What's interesting about intermittent fasting is that some research says that the last part does not apply:

http://www.bbc.co.uk/news/health-19112549
Quote:
One area of current research into diet is Alternate Day fasting (ADF), involving eating what you want one day, then a very restricted diet (fewer than 600 calories) the next, and most surprisingly, it does not seem to matter that much what you eat on non-fast days.
Also, when compared with breakfast:

http://www.askmen.com/sports/foodcou...t-fasting.html
Quote:
The only real argument that the breakfast crowd have is insulin sensitivity. In very basic terms, the more sensitive your body is to insulin, the more likely you are to lose fat and gain muscle. Increasing insulin sensitivity almost always leads to more efficient dieting.

Supporters of eating breakfast argue that since insulin sensitivity is higher in the morning, eating a carbohydrate-rich breakfast is going to have the greatest balance of taking in a large amount of energy without the danger of weight gain.

This brings us back to IF. You see, insulin sensitivity isn't higher in the morning; it's higher after the 8-to-10 hour fasting period that you experience when you sleep. More specifically, insulin sensitivity is higher when glycogen levels are depleted, and liver glycogen is somewhat depleted during your sleeping fast.
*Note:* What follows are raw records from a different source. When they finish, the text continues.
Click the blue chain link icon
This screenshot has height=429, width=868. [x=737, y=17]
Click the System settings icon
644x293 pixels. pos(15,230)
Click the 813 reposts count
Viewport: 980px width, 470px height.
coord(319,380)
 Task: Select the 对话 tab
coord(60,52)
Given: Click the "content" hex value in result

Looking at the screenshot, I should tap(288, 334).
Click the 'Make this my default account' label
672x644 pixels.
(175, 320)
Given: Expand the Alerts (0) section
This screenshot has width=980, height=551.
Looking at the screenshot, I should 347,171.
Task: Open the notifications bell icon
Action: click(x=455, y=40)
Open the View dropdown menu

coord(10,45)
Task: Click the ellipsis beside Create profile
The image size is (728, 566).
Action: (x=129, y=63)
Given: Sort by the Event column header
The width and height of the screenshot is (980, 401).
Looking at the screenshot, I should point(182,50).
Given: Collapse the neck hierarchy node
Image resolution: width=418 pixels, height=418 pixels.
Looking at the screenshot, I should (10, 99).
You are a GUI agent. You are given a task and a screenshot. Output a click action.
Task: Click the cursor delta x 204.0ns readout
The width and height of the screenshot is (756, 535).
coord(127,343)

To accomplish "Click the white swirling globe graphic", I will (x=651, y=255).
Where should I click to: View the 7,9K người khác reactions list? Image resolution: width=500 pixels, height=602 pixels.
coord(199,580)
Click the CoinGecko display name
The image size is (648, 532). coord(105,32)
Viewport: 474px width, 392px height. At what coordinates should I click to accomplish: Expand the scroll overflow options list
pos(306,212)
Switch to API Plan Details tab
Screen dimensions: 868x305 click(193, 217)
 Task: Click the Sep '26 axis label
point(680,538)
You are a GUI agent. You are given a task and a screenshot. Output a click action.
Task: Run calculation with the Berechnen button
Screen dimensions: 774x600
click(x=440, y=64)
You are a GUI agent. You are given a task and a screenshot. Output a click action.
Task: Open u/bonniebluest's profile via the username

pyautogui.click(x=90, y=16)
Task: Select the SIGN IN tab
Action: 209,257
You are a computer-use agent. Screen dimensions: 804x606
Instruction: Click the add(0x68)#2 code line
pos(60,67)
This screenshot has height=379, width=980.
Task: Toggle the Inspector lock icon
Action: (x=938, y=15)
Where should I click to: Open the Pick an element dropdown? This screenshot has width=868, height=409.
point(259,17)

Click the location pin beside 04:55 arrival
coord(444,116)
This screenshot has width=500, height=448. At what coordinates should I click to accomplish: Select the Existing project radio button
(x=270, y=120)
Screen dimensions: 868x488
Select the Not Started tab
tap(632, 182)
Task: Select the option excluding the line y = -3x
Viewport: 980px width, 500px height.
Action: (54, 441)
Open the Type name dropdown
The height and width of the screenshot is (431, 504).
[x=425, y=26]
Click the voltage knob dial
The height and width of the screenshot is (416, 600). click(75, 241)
Intermittent fasting takes that a step further: It seems that extending the fasting period beyond that 8 to 10 hours by skipping breakfast (and, therefore, further depleting glycogen) will increase insulin even further.

Insulin sensitivity is also increased post exercise (due to further glycogen depletion in addition to other mechanisms), thus, in many cases IF proponents suggest compounding benefits by training in a fasted state and then having a carbohydrate-rich meal immediately following your workout.

Ultimately, this all means that there's nothing special about breakfast and that there's no need to eat first thing in the morning -- the first meal you eat to break your fast will be exposed to the benefits of increased insulin sensitivity.
I'm not going to get into the long term benefits of making healthier life choices since those are a given, but in terms of whats currently believed to be the long term effects of intermittent fasting, it ranges from cancer treatment/prevention, cognitive degeneration prevention, anti-aging, and general body repair. To my knowledge, none of these claims are backed by large-enough controlled human trials, but tests on animals have been encouraging.

All in all, I'm not here to prove anything. Just trying to introduce a topic that I found interesting and am trying it out for myself to see what it can do for me.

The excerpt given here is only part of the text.